I'll start by saying that the web searches I do in the sciences tend to turn up results that either aren't suitable for a layman or do not deal with my subject directly.
I am developing my setting for a science fiction novel. This will be the first off-world colony, engineered on a planet with oceans, suitable soil, and an earth-like atmosphere. It would be done in two stages. In the first stage the planet would be struck with a gaia bomb ala Search for Spock to create basic vegetation (and the lower life needed to compliment it) to cover the land and line the oceans. In the second stage, the colonists themselves would bring earthly crops, trees, and animals, as well as ova of engineered animals. I know that as the ecology takes shape the engineered plants and animals would mutate and revolt against the obstacles to their prosperity, until later a more natural equilibrium is met. I would like some fairly radical monstrosities to be produced in this process.
What I need is information on mutation, chimerical cells, and anything else applicable which I might not know to ask about. To the biologists in the audience, how do you envision a punctuated equilibrium of this magnitude to unfold, and what would the pacing be?
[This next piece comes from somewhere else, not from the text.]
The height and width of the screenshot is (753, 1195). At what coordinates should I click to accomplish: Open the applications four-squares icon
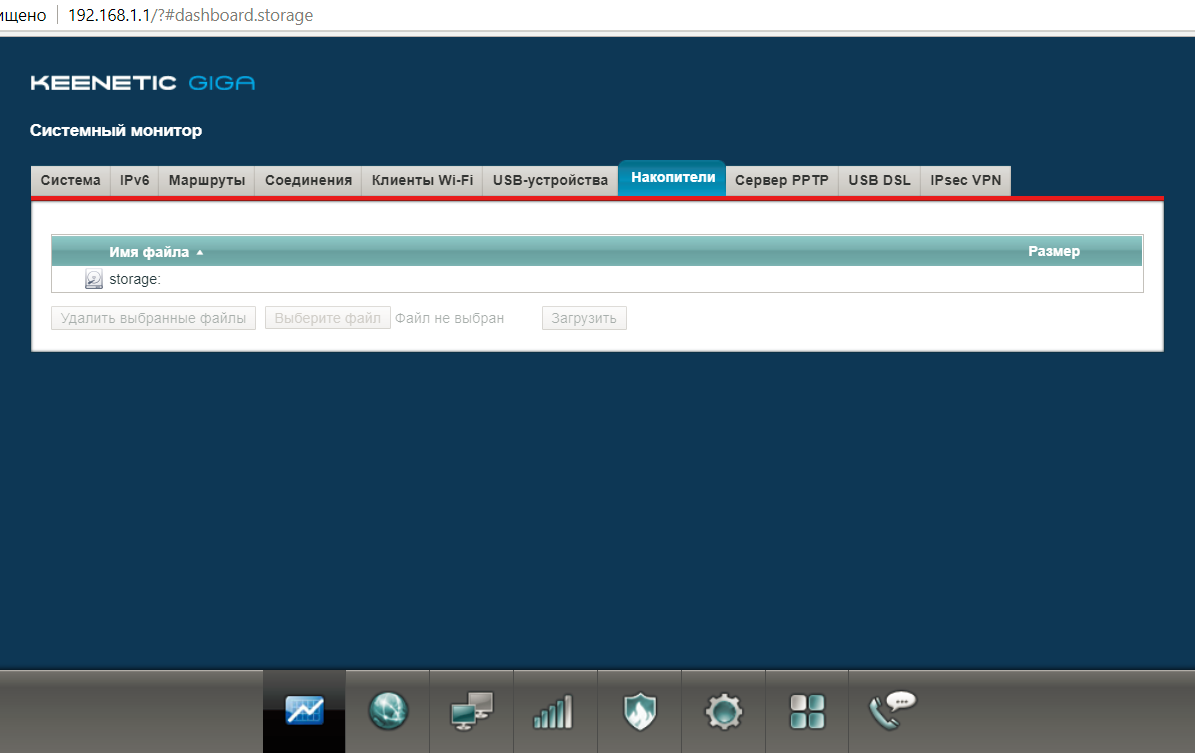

EDIT: To clarify, the oxygen will be derived from the oceans and the plant life which comes about in stage one. I do not intent for there to be any indiginous life, though I haven't ruled out the possibility. The soil will likewise be in a primitive virgin state but sufficient to stammer out wild plant life and crops.
I suppose I'm looking for information on what mutagenic tendancies can be programmed in to the engineered life in order to hasten the environmental eqilibrium. While fantastic, I'm trying to eliminate as much bull from the process as possible.